Massacre à la Salpêtrière

“…and its name is vengeance”

In Part 1 we recounted the long history of the guillotine, and in Part 2 we saw how its emergence as the generalised form of execution is interconnected with the rise of the “individual” and the “citizen.” The story of the guillotine now, and only now, begins to reach the Revolutionary Terror it is so associated with. Pelletier was executed in April 1792. In August the Jacobins would storm the Tuileries Palace, imprison King Louis XVI, and usher in universal suffrage and the Republic. The first traces of the Terror appear in September, as fear of encroaching Prussian armies resulted in a wave of conspiratorial paranoia and a subsequent massacring of the Parisian prison population. Over 1,000 people were massacred, mostly common criminals, with a large number of women among them.

It warrants to pause and compare the depiction of the September Massacre above to the depictions of the Agasse brothers’ execution in Part Two, or the depictions of the guillotine thus far. Compare the centrality and fluidity of the people, the thronging crowds, the collapsed women begging for their lives, the visceral and forceful depiction of hammering a person to death. This is what revolutionary violence often looks like: an improvised, spontaneous, outpouring of violence.

The Execution of Louis XVI — again we see the meticulous order and planning of the State as it carries out its task

It is not until the next year that the guillotine is used to execute royalty, and King Louis XVI was put to death on 21 January 1793. This is the image we usually conjure up of the guillotine: the revolutionary executioner of the nobility. In context of Part 1 and 2 we can see it is more complex than this. There is a thread of egalitarianism here, but equality in the sense that the commoner can enjoy being dismembered in the same way as a king. There is a thread of revolution here, not the spontaneous uprising of the masses, but the revolutionary elite meticulously organising the execution of the new law using the instruments of the state.

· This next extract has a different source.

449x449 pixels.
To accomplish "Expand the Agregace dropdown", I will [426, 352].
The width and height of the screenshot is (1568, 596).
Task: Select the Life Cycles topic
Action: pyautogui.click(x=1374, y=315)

Journée du 21 janvier 1793 la mort de Louis Capet sur la place de la Révolution

We know the infamy of the guillotine springs not from its origins (either in history, or first use in Republican France) nor due to this one single use against Louis XVI, but its use as an instrument of Revolutionary Terror. From May 1793 to June 1794, the guillotine would remain permanently erected at the Tuileries Palace and that one alone would execute well over 1,000 victims. Across France, over 16,000 were sentenced to death by the Revolutionary Tribunals, thousands more dying in prisons, and hundreds of thousands more arrested and persecuted. The guillotine is not just an object in isolation, but a function in a system that it now represents.

This system was headed by the Committee of Public Safety, which I will anachronistically say is quite Orwellian in name. The Committee was granted extraordinary powers in order to try and safeguard the Revolution, as France descended into both civil and interstate war. It was through the Committee and in response to this turmoil that the Terror was born. The Terror was designed by the rulers of the State, for the safeguarding of the State. As François Furet puts it, “the first duty of power was to maintain it: that was the function of Terror.”

The Tribunal, from La Démagogie en 1793 à Paris by Dauban (H. Plon ; 1868)

However, whatever its origins, the shape of the Terror is important to consider. If we take March 1793, the creation of the Revolutionary Tribunal, as the start of the Terror proper, the next few months through summer and spring were the least bloody period. This period coincides with the most fraught period for the Republic, with the Prussians and Austrians making significant advances, the Federalist revolts, the victorious Vendean peasant uprising, and royalist insurgents taking control of Lyons, Toulon and other areas. The Republic’s position would improve in Autumn: the foreign war would begin turning with victories in September and October; Lyons was recaptured in October; and the Vendean Grand Army was also defeated. Executions under the Terror, however, would reach their peak in December 1793 and January 1794, and then again peak in Spring 1794 despite there being no more cataclysmic threat at home and France’s armies now on the offensive.

Edgar Quinet would note that “The Great Terror nearly everywhere revealed itself after the victories. Can we maintain that it caused them? Can we argue that, in our systems, effect precedes causes?” The Terror was not so much targeted at the avowed enemies of the Republic, but instead at the internal factions vying for control following victory. The vast majority of victims were not the aristocracy — only around eight per cent — but overwhelmingly from the lower and middle classes, who tore into each other as they descended into a conspiratorial paranoia. Engels, who was by no means shy when it comes to authoritarian violence, wrote to Marx:

We think of this as the reign of people who inspire terror; on the contrary, it is the reign of people who are themselves terrified. Terror consists mostly of useless cruelties perpetrated by frightened people in order to reassure themselves. I am convinced that the blame for the Reign of Terror in 1793 lies almost exclusively with the over-nervous bourgeois, demeaning himself as a patriot, the small petty bourgeois beside themselves with fright and the mob of riff-raff who know how to profit from the terror.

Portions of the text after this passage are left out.